TAREFA PROPOSTA A
Indica se cada afirmação concorda com o texto sobre a arte e o cinema. Responde sim ou não e cita as palavras exatas do texto que o determinam: (i) A filosofia procura uma definição definitiva para a arte há mais de 2500 anos. (ii) A maior parte do custo de uma produção cinematográfica é suportada por fundos privados. (iii) Segundo o texto, a principal função da arte é preservar a História.
TAREFA PROPOSTA B
Retoma o texto sobre a arte e o cinema no ponto em que termina e continua-o.

Há mais de 2500 anos que a filosofia anda a tentar encontrar uma definição definitiva para a arte (formalismo, representação pictórica, neowittgensteinianismo, etc). De cada vez que o faz, traça uma linha no chão, que separa o que é arte do que não é. E num verdadeiro jogo do gato e do rato, essa é a linha que os artistas criativos querem galgar. As artes plásticas vivem muito neste diálogo teórico interno, numa linguagem de especialista para especialista. O desplante chegou ao ridículo de se considerar arte tudo o que estiver dentro de um museu. Ou seja: a arte é o que o curador quiser.
Esta visão elitista da arte manifesta-se de várias formas, existirá sempre e tem a sua função. Mas não é o modelo que mais interessa ao país (logo, à cultura). O caso mais flagrante é o cinema. Uma produção cinematográfica demora meses e anos e pode envolver centenas ou mesmo milhares de pessoas. Custa milhões de euros, a grande maioria do erário público, e no final alguns realizadores dizem orgulhosamente que não filmam para os públicos. Não é verdade. É uma desculpa.
O culto exagerado da figura do realizador, levou historicamente à subvalorização do talento da equipa que contribui para a obra final, nomeadamente dos outros autores como os argumentistas, mas também os compositores. Com a cumplicidade da generalidade da crítica cinematográfica, criou-se uma cultura de pensamento acrítico, em que raramente se encontraram discussões sérias que nos levassem a aprender mais para fazer melhor. Não há verdadeira escola de cinema e por isso é que se suspira pela vinda dos grandes operadores de streaming, como a Netflix, para a produção nacional.
Não contesto a função importante do conservadorismo museológico (precisamos da História para cheirar o futuro), sou um fervoroso adepto da procura incansável de novas linguagens e novas abordagens, mas acredito que a principal função da arte é ajudar a cultura, é contribuir para uma sociedade mais forte. A arte pode ser tudo o que quisermos: jardins, museus, patos a acasalar, borrões na parede. Mas o que fica do que passa são as aprendizagens.

MATERIAL FORNECIDO

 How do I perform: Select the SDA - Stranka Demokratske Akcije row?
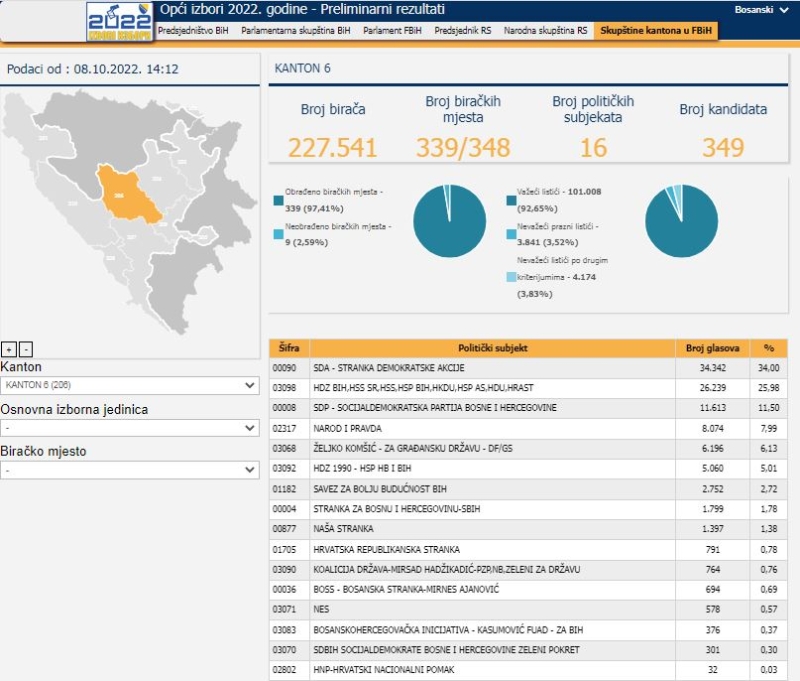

RESPOSTA FINAL A
(i) Sim: "Há mais de 2500 anos que a filosofia anda a tentar encontrar uma definição definitiva para a arte".
(ii) Não: "Custa milhões de euros, a grande maioria do erário público".
(iii) Não: "acredito que a principal função da arte é ajudar a cultura, é contribuir para uma sociedade mais forte".

RESPOSTA FINAL B
Como?
Se a filosofia não consegue encontrar uma definição para a arte, se os especialistas não encontram um enquadramento académico consensual, então proponho que sejam as pessoas a definir o que é arte para si. Eu adoto uma ideia com mais de um século: desde que Marcel Duchamps colocou um urinol industrial em exposição numa galeria de Nova Iorque (A Fonte, 1917), a arte é uma ideia. Esta abordagem tem a vantagem de assumir, de uma vez por todas, que a arte é um processo de comunicação. Podemos ser poetas e deixar os poemas na gaveta da secretária. Se publicamos um livro queremos falar com o público. A arte tem por isso um emissor, um recetor e uma mensagem. A arte é um diálogo entre criador e espetador. A arte é a ideia que queres comunicar ao mundo. Nem que seja ao teu mundo.
Consta que John Lennon conheceu Yoko Ono quando ela inaugurou uma exposição em que tudo na galeria era branco. Havia apenas um escadote no centro da sala, sob o qual pendia uma lupa presa ao teto por um fio. Subindo as escadas e pegando na lupa, era possível ler apenas uma palavra muito pequenina: LOVE. Podes gostar ou não, mas é uma ideia.
O divórcio entre a arte e a generalidade da população é típico dos países menos desenvolvidos. Os artistas não querem saber do povo e o povo não quer saber dos artistas. A sociedade não cresce com a arte. E o mundo da arte fecha-se num gueto ascético, fala para um número reduzido de pessoas, fica mais dependente das boas vontades e dos seus egos. A construção fica mais difícil, os estilos vigentes tendem a repetir-se à exaustão.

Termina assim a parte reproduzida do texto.